9 May 2021
When eventually, I got home from visiting Candy and her Mumsy I had such a shock that it felt as if my whole world as a consanguinity adult had tumbled down a rabbit hole and that I was just another guest at The Mad Hatter's Tea Party. A super yummy, bouncy, sodden-cunted, perky, pokie guest, but a guest nonetheless. So what had caused me to be such a flummoxed, flustered and flippy-flopped bundle of post-pubescent promiscuity?
Mumsy was in the kitchen all on her own and when I asked where all the scrummy Step-Relatives were she started weeping like, well like Candy's Mumsy's cunny with a vibe pressed against its swollen clit. So I wriggled my tushy onto a chair, helped myself to some honey-coated fingers (toasted), and listened as Mumsy boohooed her heart out.
Apparently, there was to be no more insects. Even though insects was super-popular they weren't allowed to play with any of the other perverse, twisted, debauched, degenerate, sicko, deviants. Which was a bad thing especially for not quite virginal, bouncy, perky, pokie teen-angels who had to make their way in the world. So the insects were to be sent back to the insect house and I was to get an omnicycle instead which I would be able to ride in search of adventures. And even though Mumsy was really upset, and I was going to miss all the Step-People, the omnicycle did sound such funsies. So to cheer Mumsy up, I thought I'd tell her all about the exciting adventure I'd had with Candy's Mumsy.
Once Candy's Mumsy had recovered from her supernova organism, she suggested that now I was a constricted adult we could play some adult games and that maybe it would be bestest if Candy went to her room, pulled the curtains closed, put on Marilyn Manson really loud, and moaned about how misunderstood and unloved she was. With Candy departed, her Mumsy fetched her box of 'lovelies' which had some of the strangest things that my perky, pokieness had ever seen. I'd been expecting we'd be playing dominoes or maybe even cribbage but it seemed that there were adult games I'd never seen before.

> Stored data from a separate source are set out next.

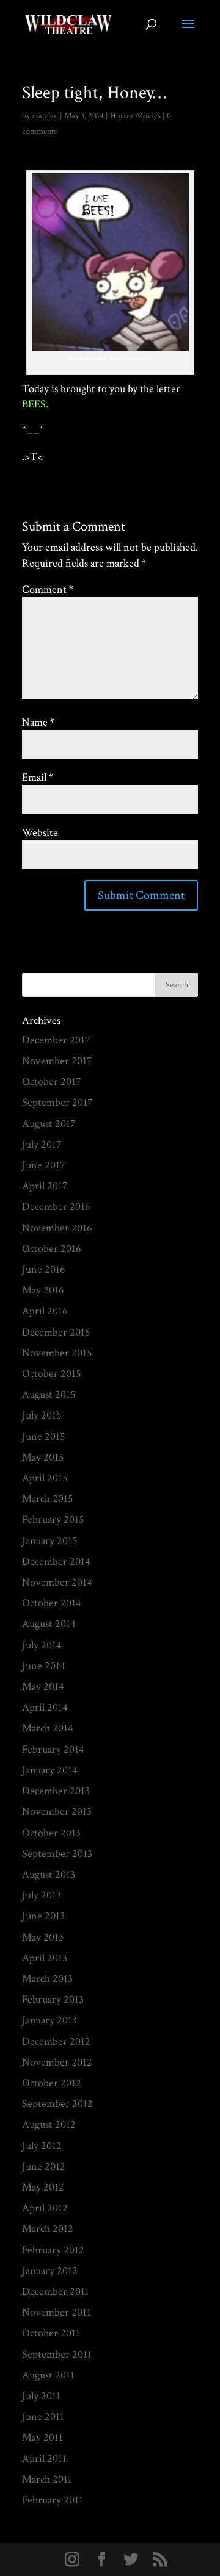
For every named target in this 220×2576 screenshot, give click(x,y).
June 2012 (43, 2166)
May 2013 (43, 1937)
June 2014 (43, 1666)
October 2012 (51, 2083)
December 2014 (56, 1562)
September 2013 (57, 1854)
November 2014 (57, 1582)
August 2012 (49, 2124)
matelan (45, 115)
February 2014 (53, 1749)
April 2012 (45, 2208)
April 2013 (44, 1958)
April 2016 (45, 1311)
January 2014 (50, 1770)
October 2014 (51, 1603)
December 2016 (56, 1207)
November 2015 (57, 1353)
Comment (48, 589)
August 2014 (49, 1624)
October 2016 (51, 1249)
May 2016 (43, 1290)
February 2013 (53, 1999)
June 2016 (43, 1269)
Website (40, 833)
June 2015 (43, 1436)
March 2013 (47, 1979)
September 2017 (57, 1102)
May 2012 (43, 2187)
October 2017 (51, 1082)
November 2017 (57, 1061)
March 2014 (47, 1728)
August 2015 (49, 1394)
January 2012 (50, 2271)
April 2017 (44, 1186)
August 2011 (48, 2375)
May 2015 (43, 1457)
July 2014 (42, 1645)
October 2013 (51, 1833)
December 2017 (56, 1040)
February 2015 (53, 1519)
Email (38, 777)
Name (38, 722)
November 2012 (57, 2062)
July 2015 (42, 1415)
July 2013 (41, 1895)
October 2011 (51, 2333)
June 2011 (43, 2417)
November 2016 (57, 1228)
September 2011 (57, 2354)
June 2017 (43, 1165)
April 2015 (45, 1478)
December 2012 (56, 2041)
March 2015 (47, 1499)
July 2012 (42, 2146)
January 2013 (49, 2020)
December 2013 (56, 1791)
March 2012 (47, 2229)
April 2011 (44, 2459)
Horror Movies (135, 115)
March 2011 (47, 2479)
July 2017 (41, 1144)
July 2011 (41, 2396)
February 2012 (53, 2250)
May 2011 (42, 2437)
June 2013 (43, 1916)
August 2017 (48, 1124)
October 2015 (51, 1374)
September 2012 (57, 2104)
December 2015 (56, 1332)
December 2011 (55, 2291)
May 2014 (43, 1687)
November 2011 (56, 2312)
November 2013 (57, 1812)
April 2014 (45, 1707)
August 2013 (48, 1874)
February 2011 (52, 2500)
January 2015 (50, 1541)
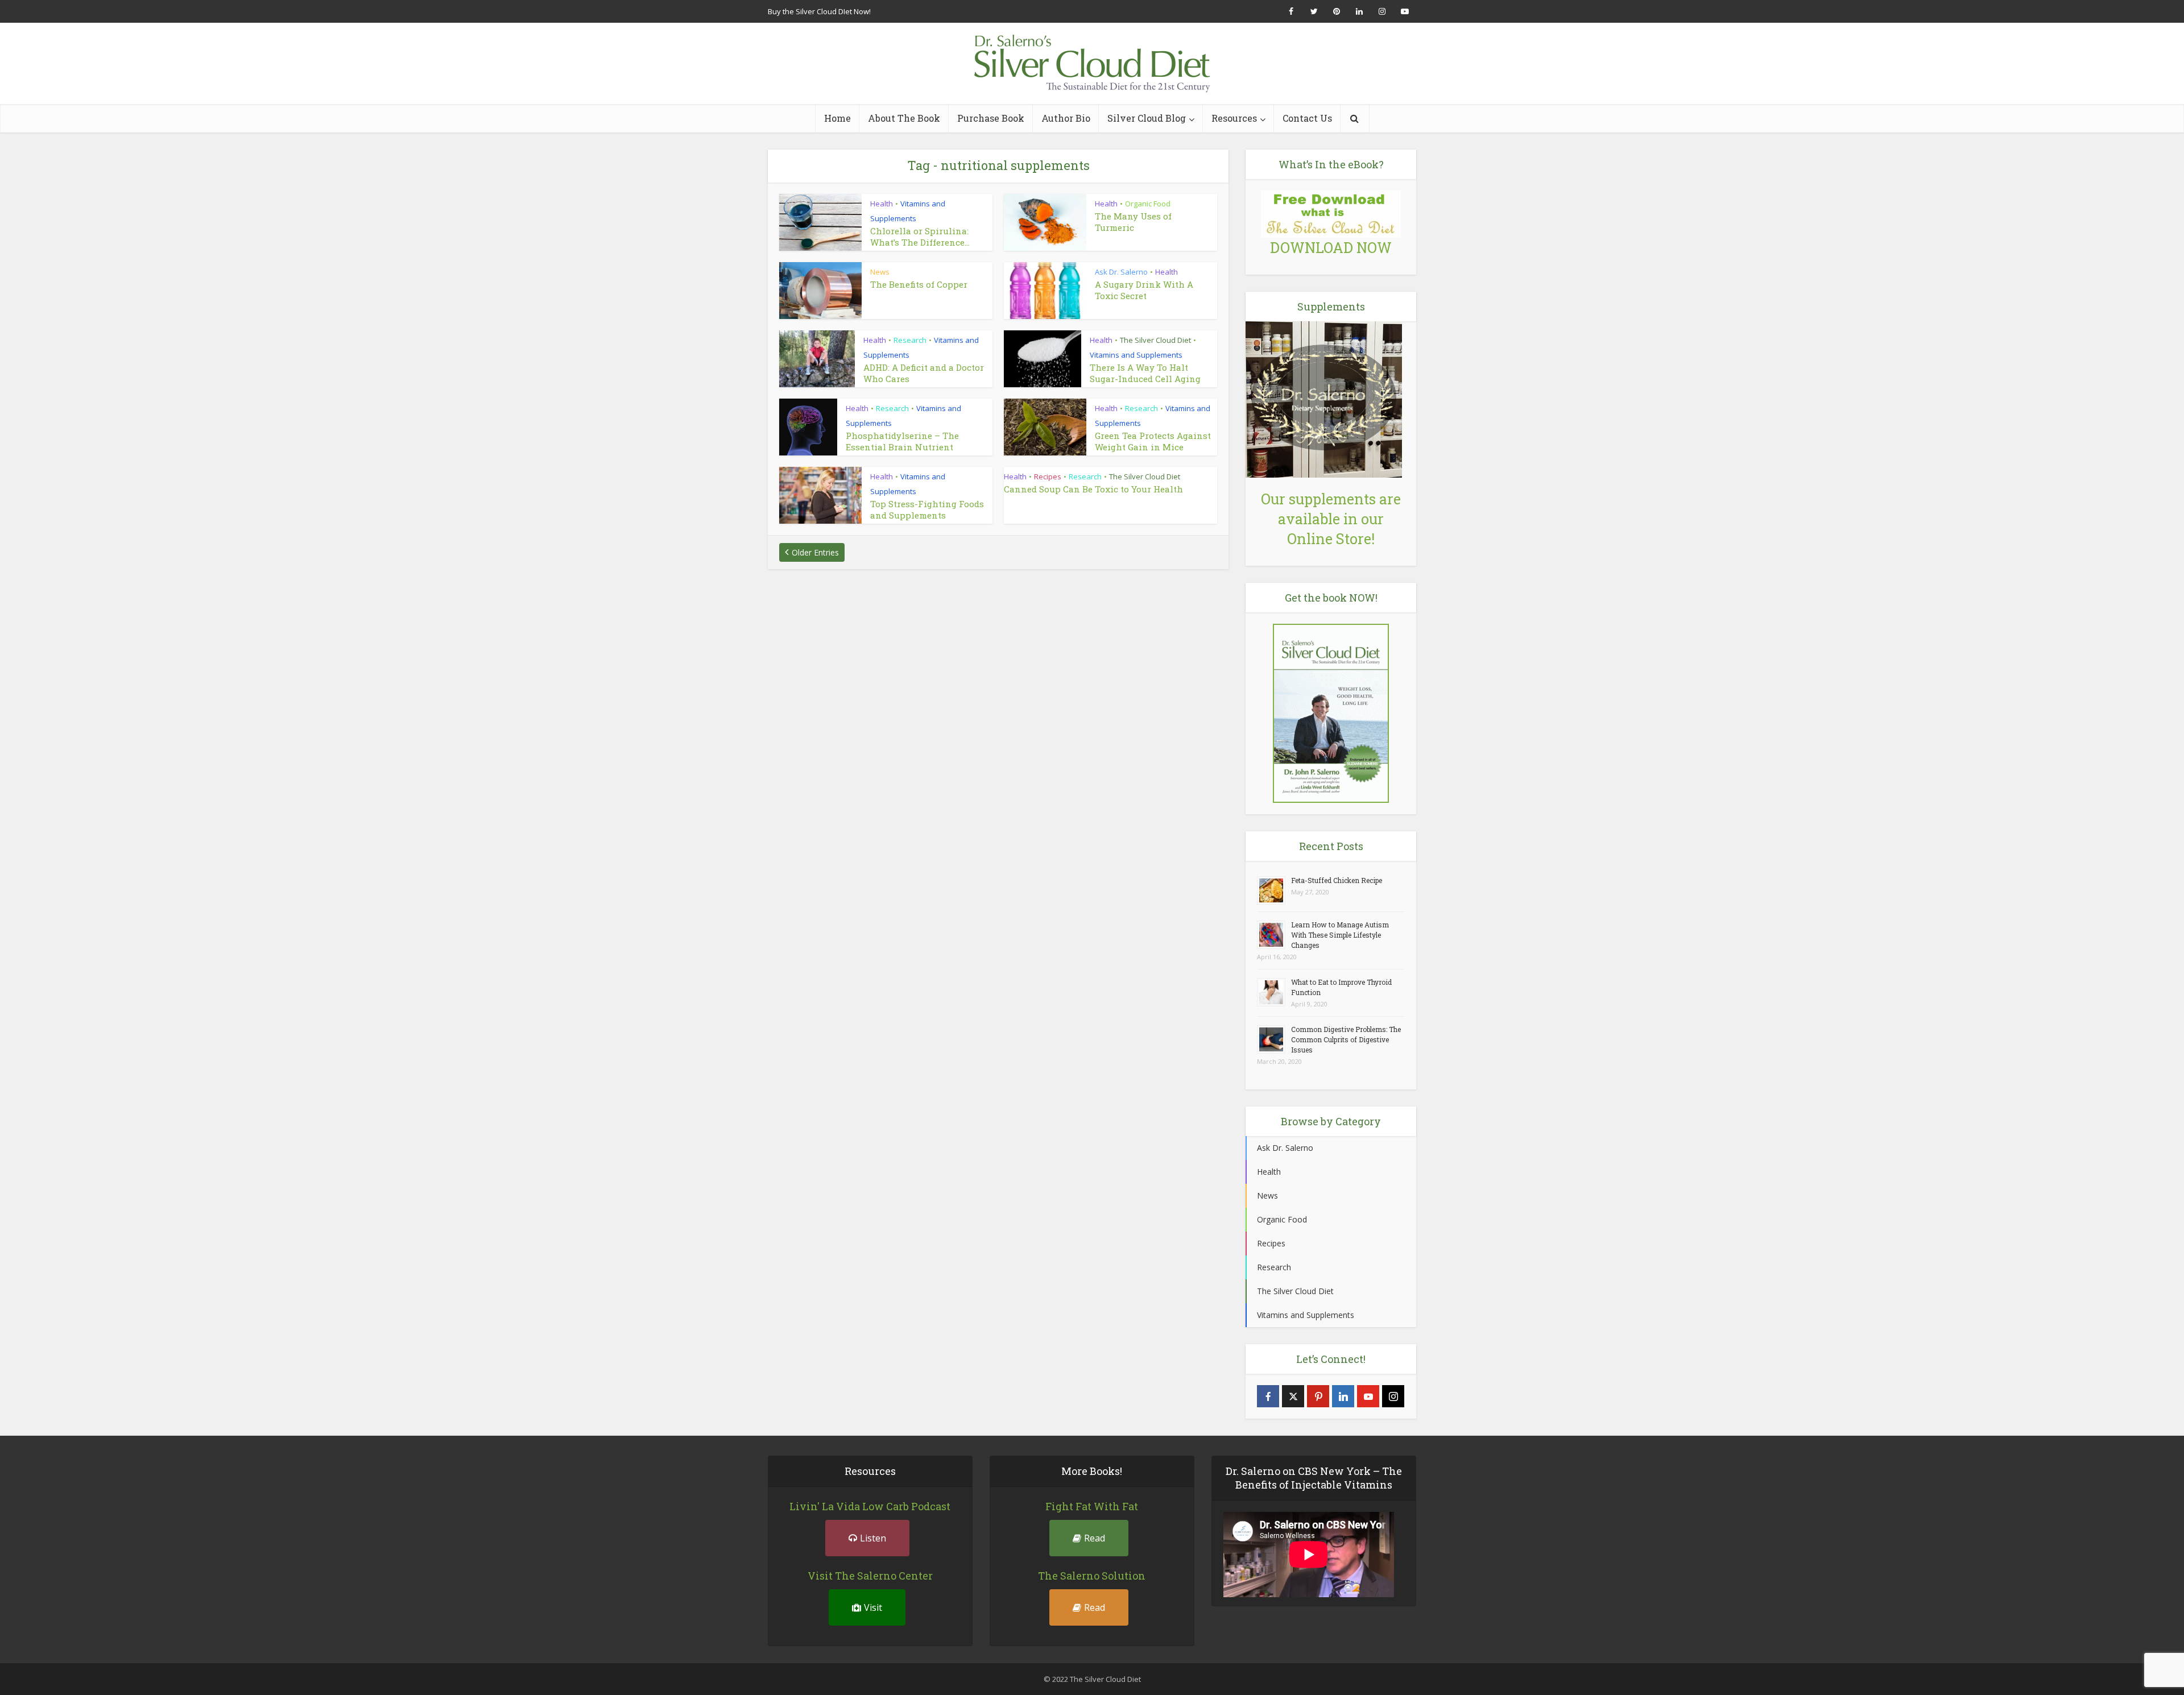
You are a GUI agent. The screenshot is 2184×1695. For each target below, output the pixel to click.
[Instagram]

First out of the box was what Candy's Mumsy described as a 'remote control, vibrating, double dildo'. Now in my day and a half as a conspicuous adult, I'd never heard of such a thing, but Candy's Mumsy said it was a really easy game and not to worry as she was certain that a sodden-cunted, teen-angel like me would be really good at playing it. What we had to do was lie down on the floor each with one end of the dildo pressed into our soaked snatches and wriggle and wriggle until our cunny lips kissed, which would be when the game would begin.
Now, all that wriggling might sound easy, but every time I wriggled, the dildo pushed a little deeper and before long, I was feeling quite full and my perky, pokies were jiggling like party jellies as I flopped and floundered like a landed flounder. Then, just as I felt Candy's Mumsy's wetted lips kissing mine the whole dildo thingy sprung into life and started vibrating madly. Candy's Mumsy's squishy cunny began slapping into mine, and she moaned, "First one to cum loses."
Well, I don't think that was very fair because not only did Candy's Mumsy know the rules, but she'd already had a supernova organism and was slamming the vibrating dildo into my poor trembly cunny with such ferocity that it really had no choice but to organism, which meant she'd won. Which meant she got a 'remote control, vibrating, princess plug' pressed into her bottom for the next game.